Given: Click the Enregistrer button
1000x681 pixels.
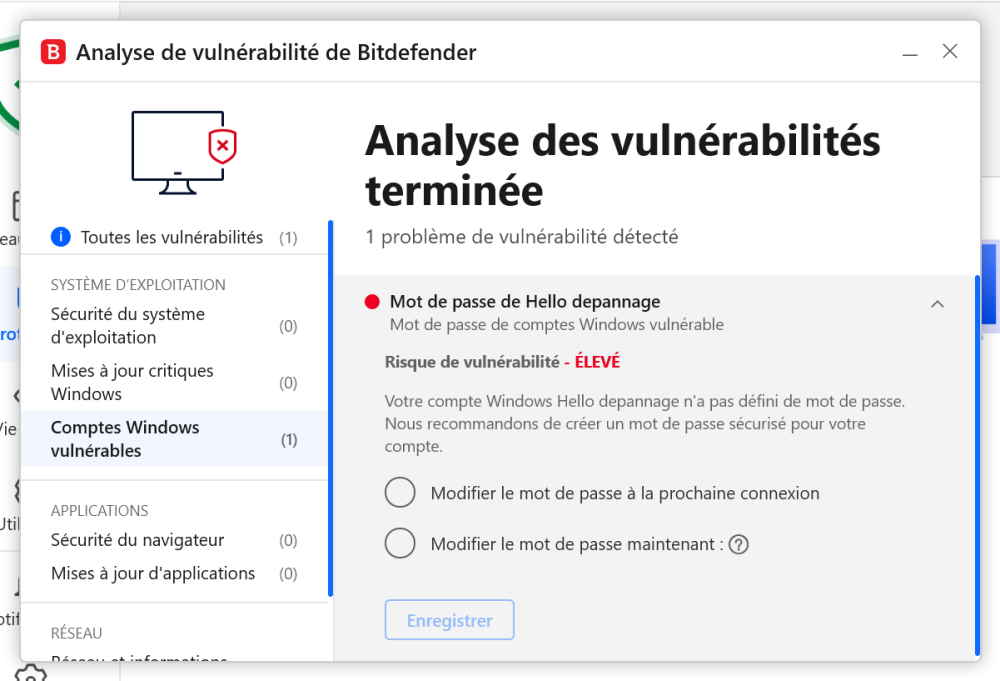Looking at the screenshot, I should click(449, 621).
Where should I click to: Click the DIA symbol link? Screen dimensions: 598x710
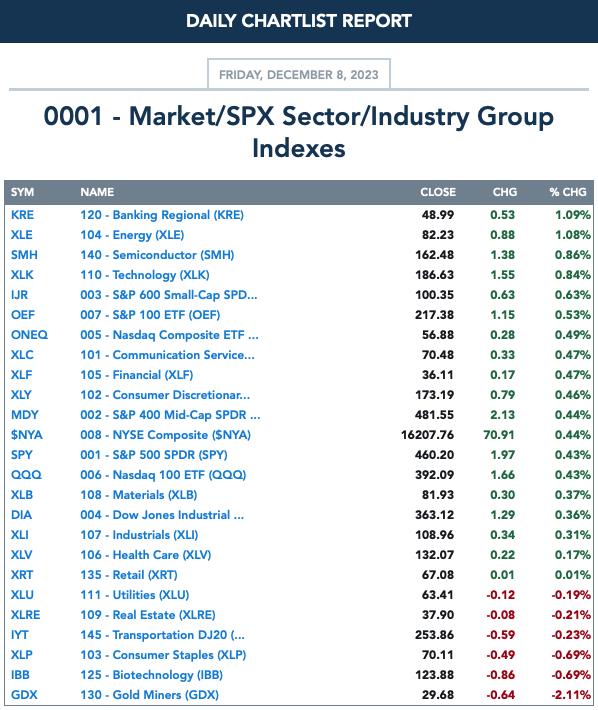[21, 515]
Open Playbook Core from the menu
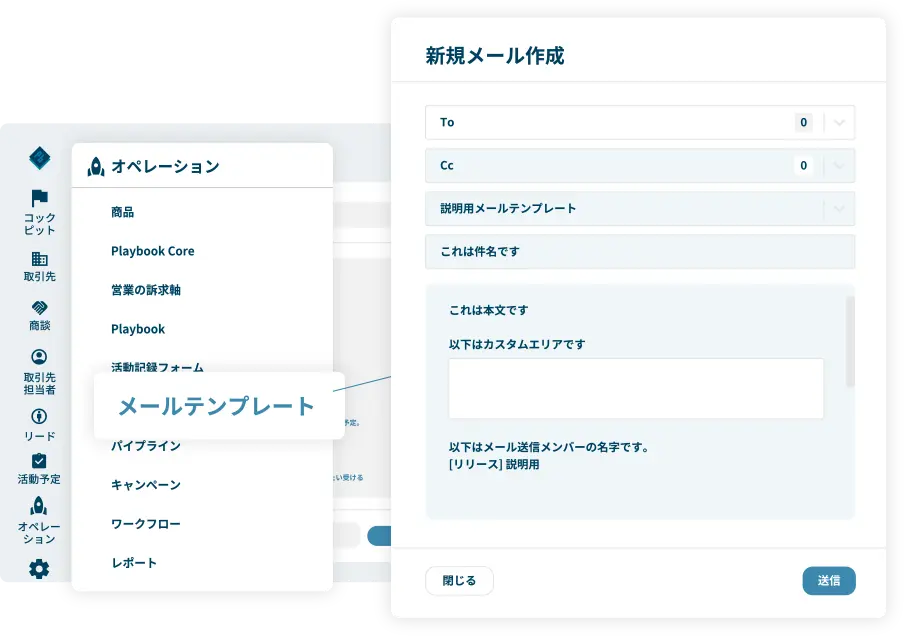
++++++++++
§ What is needed
Please print all the lines above exactly as given and leave out every picture.

§ Final answer
Given: Click the Enregistrer button
1000x681 pixels.
Looking at the screenshot, I should click(449, 621).
Where should I click to: Click the DIA symbol link? Screen dimensions: 598x710
[21, 515]
Open Playbook Core from the menu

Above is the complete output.